Laurent Tessier

De foi et d'amitié

Il y en a qui se laissent guider par la peur, d'autres par la passion. Après 32 séjours en Haïti, Laurent Tessier fait assurément partie de cette deuxième catégorie. «La peur, pour moi, n'est pas bonne conseillère», confie-t-il humblement.
Ce bénévole engagé connaît bien Haïti, sa chaleur et ses couleurs. Mais ce n'est pas pour les paysages qu'il y retourne chaque année. Ce sont plutôt les Haïtiens qui l'animent. Des êtres en or qui habitent un pays qu'on leur a presque volé. Un pays rongé par la corruption, mais où survit encore une joie de vivre désarmante.
Au moment de lire ces lignes, Laurent Tessier s'y trouve pour la 33e fois. Malgré les difficultés, il a encore espoir que le peuple haïtien récupère ce qu'on lui doit. «Les danses, les arts, les chants, c'est ce qui les fait vivre», fait-il valoir.
Âgé de 72 ans, il se rend là-bas deux fois par année, pendant deux mois et demi. Pas question de partir les mains vides. De l'argent dans les poches et un moral d'acier pour moteur, il atterrit chaque fois en se demandant comment il pourra se rendre utile.
«Je fais de tout là-bas, mais surtout de la peinture de bâtiment», dit-il. Il prend aussi du temps pour enseigner aux Haïtiens comment exercer ce métier. Mais seulement à ceux qui le veulent vraiment. «Tout ce qu'on fait dans la vie, on le fait bien ou on ne le fait pas», avance-t-il. Il prêche d'ailleurs par l'exemple.
Pour sa vente de garage annuelle - son plus gros moyen de financement -, il donne chaque fois le maximum de lui-même. D'un bout à l'autre, sa cour est remplie de vêtements, de meubles, d'appareils électroniques. Dans son atelier, il vend des oeuvres d'art haïtiennes originales.
Au final, tout l'argent qu'il ramasse va à Haïti. Cette fois-ci, il est parti avec près de 10 000 $. «Ce que je fais toujours, c'est d'expliquer aux gens qui achètent ce que leur argent vaut. Avec 22 $, tu peux nourrir une famille de deux adultes et deux enfants pendant un mois en achetant une poche de riz», soutient-il.

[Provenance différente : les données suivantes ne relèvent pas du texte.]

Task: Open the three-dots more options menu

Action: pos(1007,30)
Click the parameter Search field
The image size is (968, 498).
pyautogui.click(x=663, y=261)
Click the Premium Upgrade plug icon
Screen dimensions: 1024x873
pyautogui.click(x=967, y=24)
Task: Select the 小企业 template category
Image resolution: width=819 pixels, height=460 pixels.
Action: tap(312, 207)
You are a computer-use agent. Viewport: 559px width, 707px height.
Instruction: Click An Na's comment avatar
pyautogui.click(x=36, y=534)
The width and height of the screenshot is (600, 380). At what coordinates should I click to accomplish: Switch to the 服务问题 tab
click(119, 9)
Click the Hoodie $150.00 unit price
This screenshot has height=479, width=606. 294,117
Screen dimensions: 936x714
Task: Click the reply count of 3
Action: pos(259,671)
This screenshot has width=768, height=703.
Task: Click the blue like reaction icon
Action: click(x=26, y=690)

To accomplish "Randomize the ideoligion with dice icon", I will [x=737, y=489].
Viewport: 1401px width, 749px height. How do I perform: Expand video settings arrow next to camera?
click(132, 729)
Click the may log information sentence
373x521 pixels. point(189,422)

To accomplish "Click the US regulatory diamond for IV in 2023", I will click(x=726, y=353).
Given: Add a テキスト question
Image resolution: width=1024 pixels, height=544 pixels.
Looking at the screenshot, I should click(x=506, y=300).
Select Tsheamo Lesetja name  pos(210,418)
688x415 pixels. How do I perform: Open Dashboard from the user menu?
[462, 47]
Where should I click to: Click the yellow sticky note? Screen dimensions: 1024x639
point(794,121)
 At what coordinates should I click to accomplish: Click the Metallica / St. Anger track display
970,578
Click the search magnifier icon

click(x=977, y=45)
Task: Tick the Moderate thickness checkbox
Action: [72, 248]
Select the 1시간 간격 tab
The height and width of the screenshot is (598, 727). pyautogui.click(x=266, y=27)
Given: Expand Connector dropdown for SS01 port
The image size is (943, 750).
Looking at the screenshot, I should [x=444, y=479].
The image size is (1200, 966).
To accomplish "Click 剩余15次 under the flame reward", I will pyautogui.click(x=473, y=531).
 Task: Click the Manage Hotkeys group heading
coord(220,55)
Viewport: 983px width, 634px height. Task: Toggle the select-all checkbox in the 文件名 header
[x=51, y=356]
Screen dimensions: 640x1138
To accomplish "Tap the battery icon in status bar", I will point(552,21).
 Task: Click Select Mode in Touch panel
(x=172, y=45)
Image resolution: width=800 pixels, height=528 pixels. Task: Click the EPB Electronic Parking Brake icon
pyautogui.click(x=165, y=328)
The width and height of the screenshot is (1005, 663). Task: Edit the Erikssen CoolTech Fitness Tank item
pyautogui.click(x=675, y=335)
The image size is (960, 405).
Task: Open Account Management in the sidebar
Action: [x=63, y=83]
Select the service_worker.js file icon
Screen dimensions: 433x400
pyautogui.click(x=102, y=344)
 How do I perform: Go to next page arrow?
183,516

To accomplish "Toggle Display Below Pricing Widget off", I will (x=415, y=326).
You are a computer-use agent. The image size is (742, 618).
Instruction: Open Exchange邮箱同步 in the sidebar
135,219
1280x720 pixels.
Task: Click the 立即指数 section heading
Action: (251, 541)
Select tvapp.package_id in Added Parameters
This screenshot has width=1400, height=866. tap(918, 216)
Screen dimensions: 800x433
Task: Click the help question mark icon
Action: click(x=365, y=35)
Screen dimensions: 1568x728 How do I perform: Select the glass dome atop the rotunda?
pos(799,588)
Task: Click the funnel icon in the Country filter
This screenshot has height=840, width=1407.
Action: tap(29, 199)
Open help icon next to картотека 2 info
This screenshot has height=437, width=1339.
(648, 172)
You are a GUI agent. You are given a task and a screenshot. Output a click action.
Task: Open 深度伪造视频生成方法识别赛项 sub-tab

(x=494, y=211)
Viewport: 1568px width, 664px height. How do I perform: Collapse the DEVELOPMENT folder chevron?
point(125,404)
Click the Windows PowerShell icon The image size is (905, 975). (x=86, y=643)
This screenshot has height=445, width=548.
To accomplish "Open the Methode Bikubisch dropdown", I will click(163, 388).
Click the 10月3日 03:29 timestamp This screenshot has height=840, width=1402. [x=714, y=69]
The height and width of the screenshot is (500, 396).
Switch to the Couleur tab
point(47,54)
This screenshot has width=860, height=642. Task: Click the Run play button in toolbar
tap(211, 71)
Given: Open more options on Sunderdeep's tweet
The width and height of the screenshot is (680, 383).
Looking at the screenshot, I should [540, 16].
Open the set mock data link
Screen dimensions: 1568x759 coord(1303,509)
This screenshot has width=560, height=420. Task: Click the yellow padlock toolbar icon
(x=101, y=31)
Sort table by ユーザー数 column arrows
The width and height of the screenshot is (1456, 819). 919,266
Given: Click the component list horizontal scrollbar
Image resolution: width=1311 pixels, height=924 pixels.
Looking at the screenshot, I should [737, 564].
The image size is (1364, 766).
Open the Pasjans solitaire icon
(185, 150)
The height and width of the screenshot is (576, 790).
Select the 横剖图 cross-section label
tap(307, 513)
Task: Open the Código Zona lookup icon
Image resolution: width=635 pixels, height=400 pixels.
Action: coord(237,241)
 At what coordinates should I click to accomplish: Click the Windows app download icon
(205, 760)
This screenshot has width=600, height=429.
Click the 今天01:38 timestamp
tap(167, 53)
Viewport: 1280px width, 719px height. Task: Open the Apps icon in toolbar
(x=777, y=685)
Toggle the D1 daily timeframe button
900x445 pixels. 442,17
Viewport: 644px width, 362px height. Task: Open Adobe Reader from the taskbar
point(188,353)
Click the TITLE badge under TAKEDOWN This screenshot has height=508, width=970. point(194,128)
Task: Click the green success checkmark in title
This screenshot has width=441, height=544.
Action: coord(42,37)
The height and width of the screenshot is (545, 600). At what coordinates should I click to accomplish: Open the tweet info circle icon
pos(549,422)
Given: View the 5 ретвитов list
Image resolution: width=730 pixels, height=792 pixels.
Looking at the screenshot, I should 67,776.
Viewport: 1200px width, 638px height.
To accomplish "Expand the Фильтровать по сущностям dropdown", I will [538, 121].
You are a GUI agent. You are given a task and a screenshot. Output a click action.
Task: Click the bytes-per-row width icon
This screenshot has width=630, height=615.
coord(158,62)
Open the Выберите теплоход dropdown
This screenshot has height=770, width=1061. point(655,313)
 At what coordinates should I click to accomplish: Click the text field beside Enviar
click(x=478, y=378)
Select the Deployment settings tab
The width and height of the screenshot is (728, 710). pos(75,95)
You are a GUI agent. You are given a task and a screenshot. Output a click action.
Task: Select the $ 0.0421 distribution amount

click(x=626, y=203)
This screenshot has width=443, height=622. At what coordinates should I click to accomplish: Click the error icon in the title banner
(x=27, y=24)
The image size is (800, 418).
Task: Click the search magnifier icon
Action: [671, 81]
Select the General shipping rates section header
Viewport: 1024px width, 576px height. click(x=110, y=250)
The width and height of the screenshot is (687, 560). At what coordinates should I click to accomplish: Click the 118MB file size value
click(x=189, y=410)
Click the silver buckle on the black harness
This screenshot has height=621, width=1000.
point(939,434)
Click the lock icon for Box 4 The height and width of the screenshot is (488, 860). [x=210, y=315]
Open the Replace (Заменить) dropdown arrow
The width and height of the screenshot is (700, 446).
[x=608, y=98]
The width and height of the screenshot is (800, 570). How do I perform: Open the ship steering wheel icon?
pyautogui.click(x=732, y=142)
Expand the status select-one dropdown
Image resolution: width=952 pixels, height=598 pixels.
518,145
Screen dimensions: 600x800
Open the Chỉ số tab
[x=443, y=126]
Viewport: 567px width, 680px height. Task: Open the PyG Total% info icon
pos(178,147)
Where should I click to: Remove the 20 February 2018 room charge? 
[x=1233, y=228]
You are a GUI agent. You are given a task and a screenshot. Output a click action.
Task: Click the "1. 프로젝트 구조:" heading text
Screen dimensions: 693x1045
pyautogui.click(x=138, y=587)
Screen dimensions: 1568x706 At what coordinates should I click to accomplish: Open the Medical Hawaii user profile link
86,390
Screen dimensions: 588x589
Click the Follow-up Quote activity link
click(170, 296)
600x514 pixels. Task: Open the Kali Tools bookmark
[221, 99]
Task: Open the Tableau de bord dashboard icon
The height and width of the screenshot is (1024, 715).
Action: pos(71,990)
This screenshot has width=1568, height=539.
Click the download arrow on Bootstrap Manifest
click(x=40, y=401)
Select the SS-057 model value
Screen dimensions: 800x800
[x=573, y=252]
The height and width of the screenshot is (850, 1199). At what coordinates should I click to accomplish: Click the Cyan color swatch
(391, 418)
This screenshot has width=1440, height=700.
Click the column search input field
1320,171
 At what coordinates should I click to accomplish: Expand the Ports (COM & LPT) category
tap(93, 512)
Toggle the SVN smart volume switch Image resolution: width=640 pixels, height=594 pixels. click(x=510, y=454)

De la corruption à l'espoir
Ses dollars servent toutefois plus d'une cause. Une fois, il a repeint pour une femme les murs de sa maison... en rose. «Elle m'avait dit : «J'ai vraiment le choix? Depuis que je suis petite je voulais une maison rose».»
Des histoires comme celles-là, Laurent Tessier en a des tonnes. Certaines se terminent moins bien, comme cette fois où il a repeint les murs d'une prison. Il a alors demandé au directeur d'engager des prisonniers, qu'il comptait bien sûr rémunérer. L'argent a plutôt été dans les poches du directeur. «Encore une des raisons de la pauvreté, c'est vraiment la corruption. Ça me fâche, ça me fâche beaucoup», laisse-t-il tomber.
Cela ne l'empêche pourtant pas de rester optimiste. Même après avoir mis les pieds en Haïti, quelques jours après le tremblement de terre du 12 janvier 2010, il garde espoir. Le courage des femmes haïtiennes, surtout, l'inspire. «Du matin au soir, elles n'ont qu'une idée en tête, envoyer leurs enfants à l'école», insiste-t-il.
Laurent Tessier aussi n'a qu'une idée en tête. Celle de soutenir du mieux qu'il peut ce peuple pour qui il a un immense respect. «Vous savez, je donne beaucoup, mais je reçois aussi tellement beaucoup», conclut-il.
Marié depuis 48 ans avec Raymonde Rousseau;
Père de cinq enfants, dont deux enfants qu'il a adoptés en Haïti;
A travaillé 26 ans à l'Université de Sherbrooke au prêt de l'équipement sportif;
A déjà été coopérant au Pérou, en Afrique du Sud et au Nicaragua;
A marché cinq fois le chemin de Saint-Jacques-de-Compostelle;
A obtenu la Médaille du lieutenant-gouverneur en 2012.